- Entries provided -
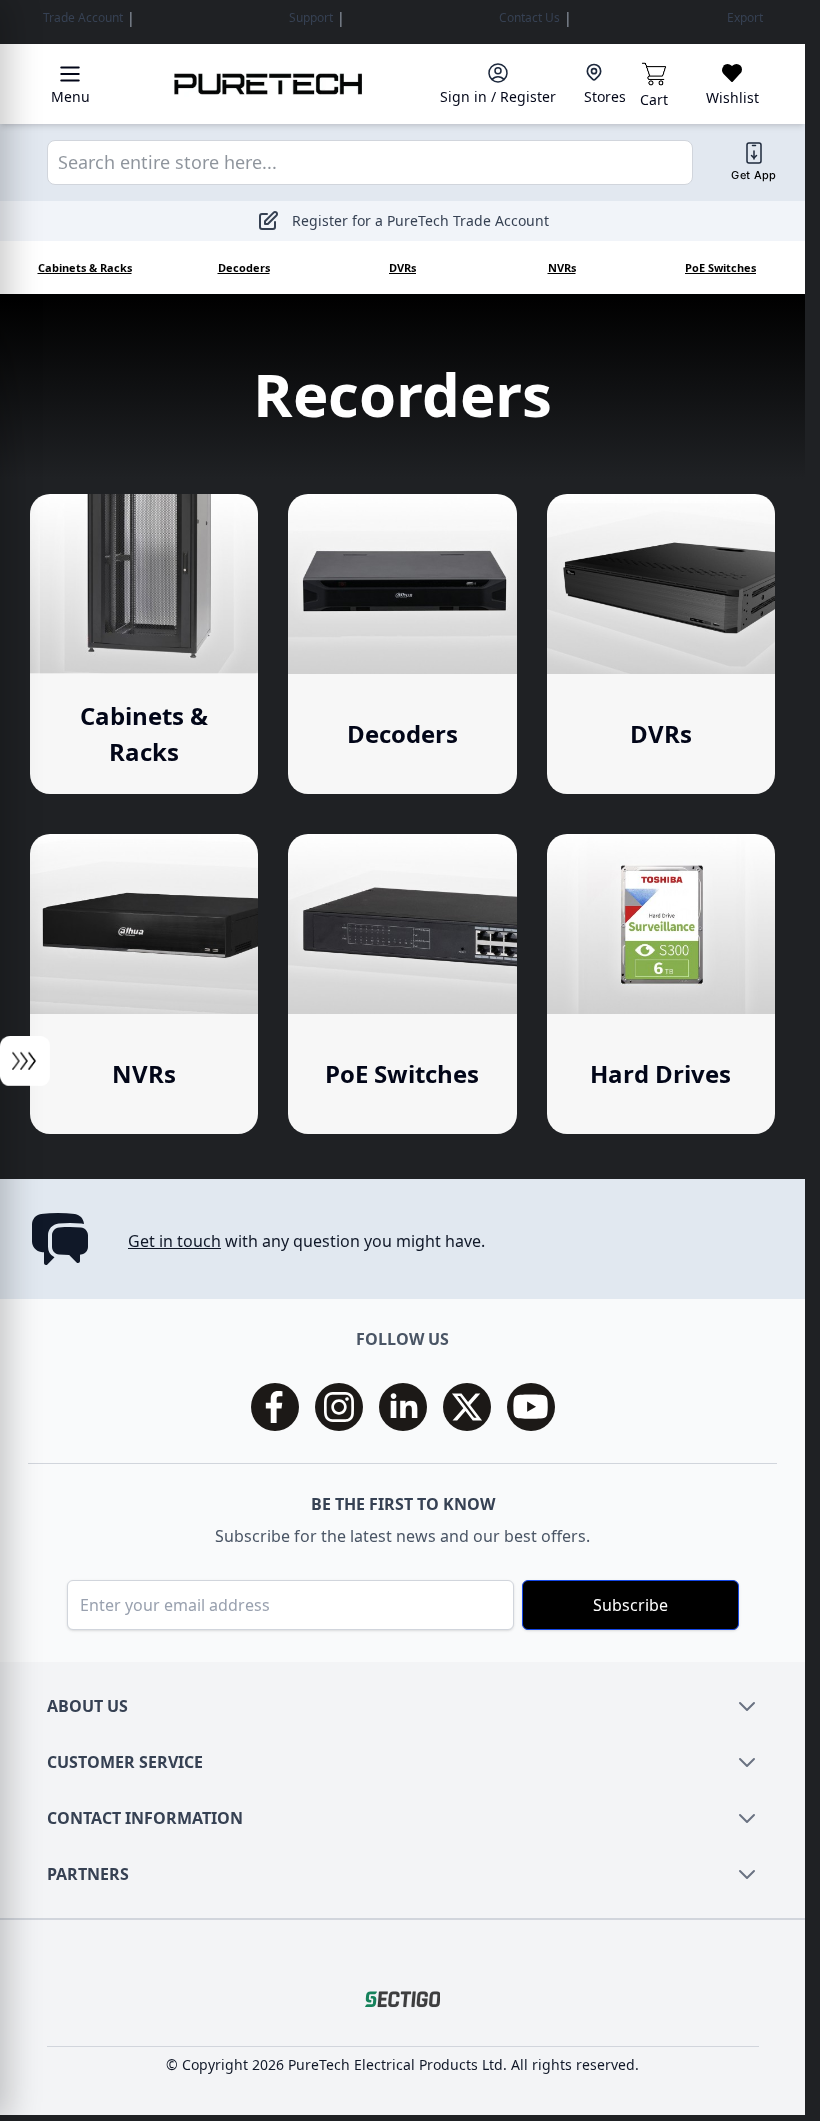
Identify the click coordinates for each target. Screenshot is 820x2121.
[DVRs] (661, 644)
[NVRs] (144, 984)
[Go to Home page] (268, 83)
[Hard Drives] (661, 984)
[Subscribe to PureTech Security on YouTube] (531, 1407)
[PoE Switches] (402, 984)
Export (745, 18)
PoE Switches (720, 267)
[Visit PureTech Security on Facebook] (275, 1407)
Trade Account (83, 18)
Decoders (244, 267)
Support (311, 18)
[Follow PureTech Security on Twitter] (467, 1407)
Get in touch (174, 1241)
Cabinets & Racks (85, 267)
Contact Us (529, 18)
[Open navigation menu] (25, 1061)
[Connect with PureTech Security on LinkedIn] (403, 1407)
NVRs (562, 267)
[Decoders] (402, 644)
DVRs (402, 267)
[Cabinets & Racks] (144, 644)
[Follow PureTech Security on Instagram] (339, 1407)
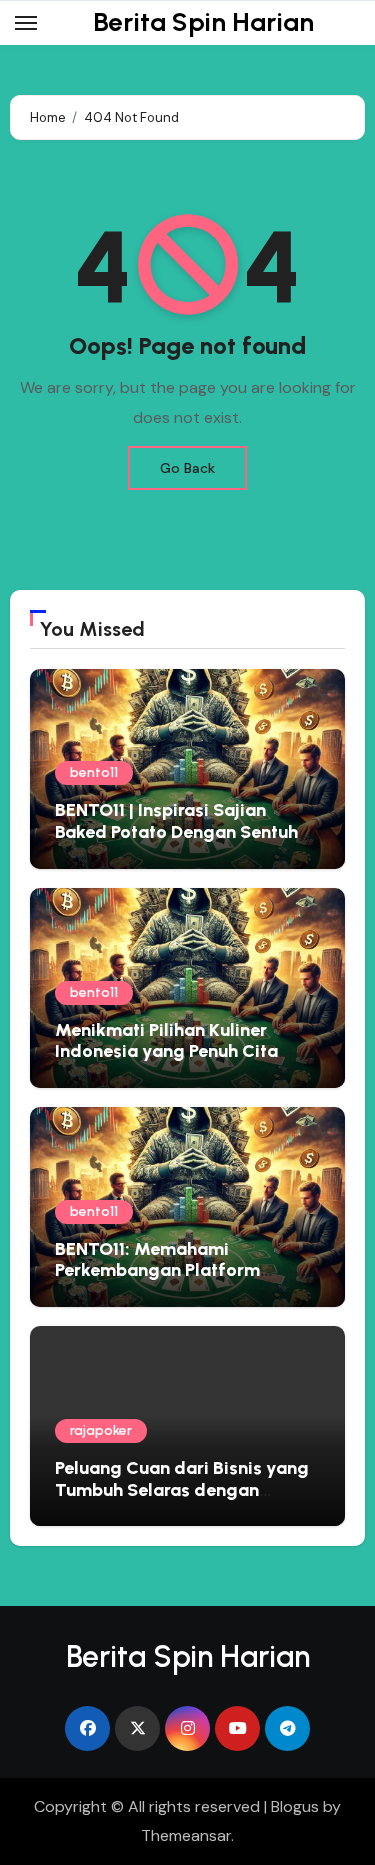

- What you are asked to do -
Your task is to repeat the records exactly. Images do not belong in the copy.

- Answer to this task -
Identify the click coordinates for each target. Screenshot is 820x2121.
[DVRs] (661, 644)
[NVRs] (144, 984)
[Go to Home page] (268, 83)
[Hard Drives] (661, 984)
[Subscribe to PureTech Security on YouTube] (531, 1407)
[PoE Switches] (402, 984)
Export (745, 18)
PoE Switches (720, 267)
[Visit PureTech Security on Facebook] (275, 1407)
Trade Account (83, 18)
Decoders (244, 267)
Support (311, 18)
[Follow PureTech Security on Twitter] (467, 1407)
Get in touch (174, 1241)
Cabinets & Racks (85, 267)
Contact Us (529, 18)
[Open navigation menu] (25, 1061)
[Connect with PureTech Security on LinkedIn] (403, 1407)
NVRs (562, 267)
[Decoders] (402, 644)
DVRs (402, 267)
[Cabinets & Racks] (144, 644)
[Follow PureTech Security on Instagram] (339, 1407)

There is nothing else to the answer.